-- start of Data supplied --

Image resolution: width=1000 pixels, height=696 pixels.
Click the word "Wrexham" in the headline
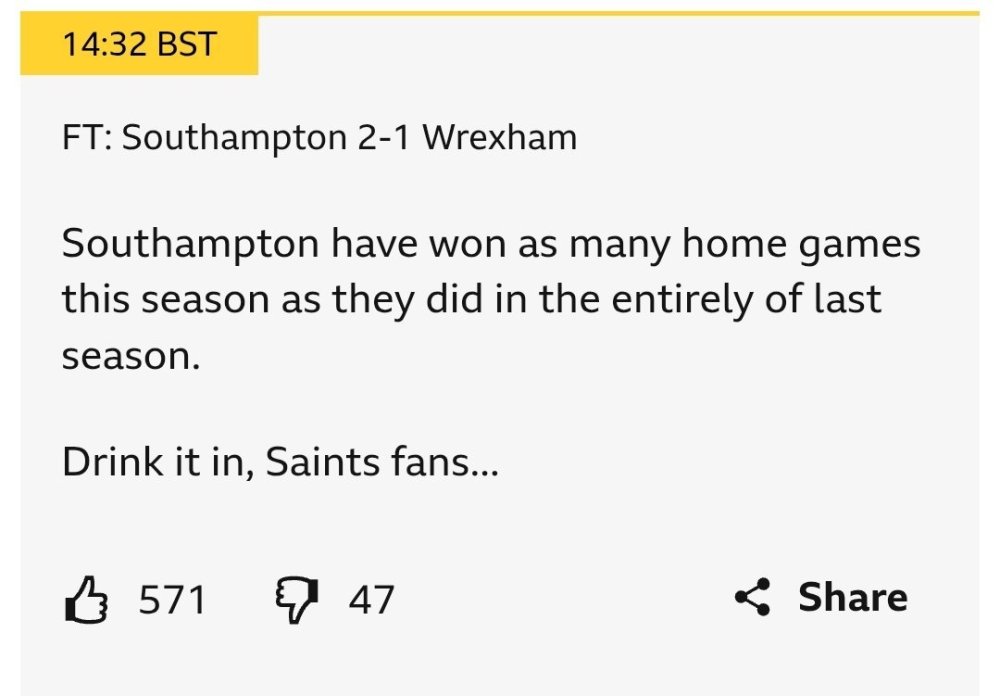click(x=500, y=137)
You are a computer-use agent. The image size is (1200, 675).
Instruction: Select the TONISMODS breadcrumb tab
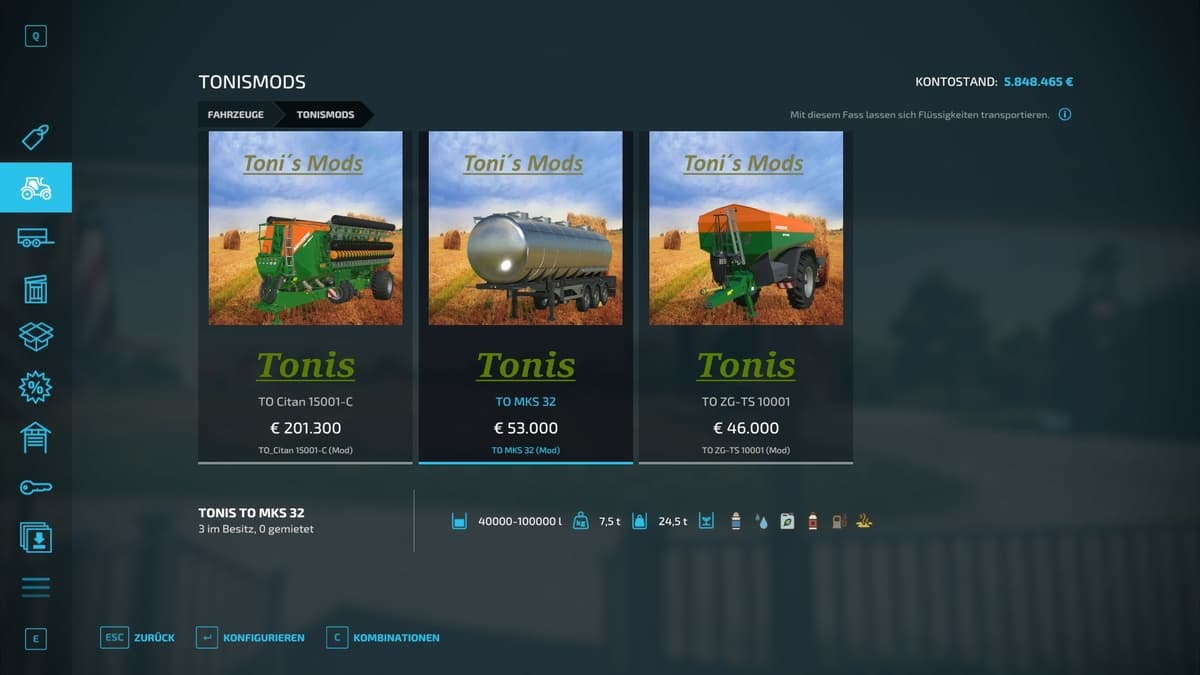(x=325, y=115)
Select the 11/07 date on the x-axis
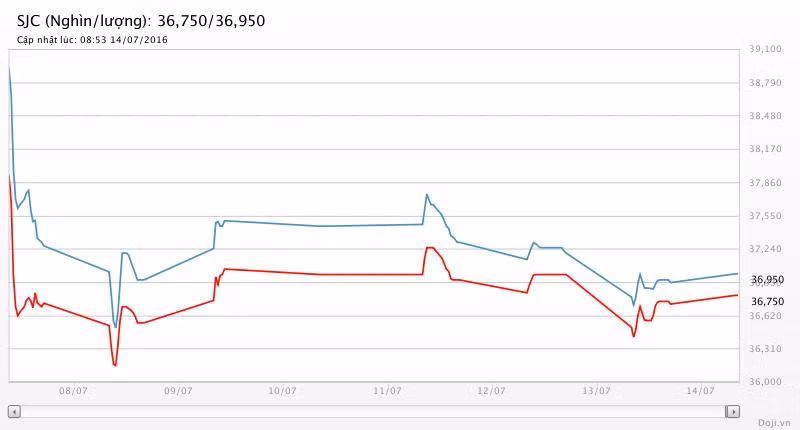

-- end of Data supplied --

• Exercise aim:
Render all of the records above as a Markdown table with the columns "No." and "Line," giving each nonblank line its own numbered row. Leave the pictures out.

• Result of this exercise:
| No. | Line |
|---|---|
| 1 | Image resolution: width=1000 pixels, height=696 pixels. |
| 2 | Click the word "Wrexham" in the headline |
| 3 | click(x=500, y=137) |
| 4 | You are a computer-use agent. The image size is (1200, 675). |
| 5 | Instruction: Select the TONISMODS breadcrumb tab |
| 6 | (x=325, y=115) |
| 7 | Select the 11/07 date on the x-axis |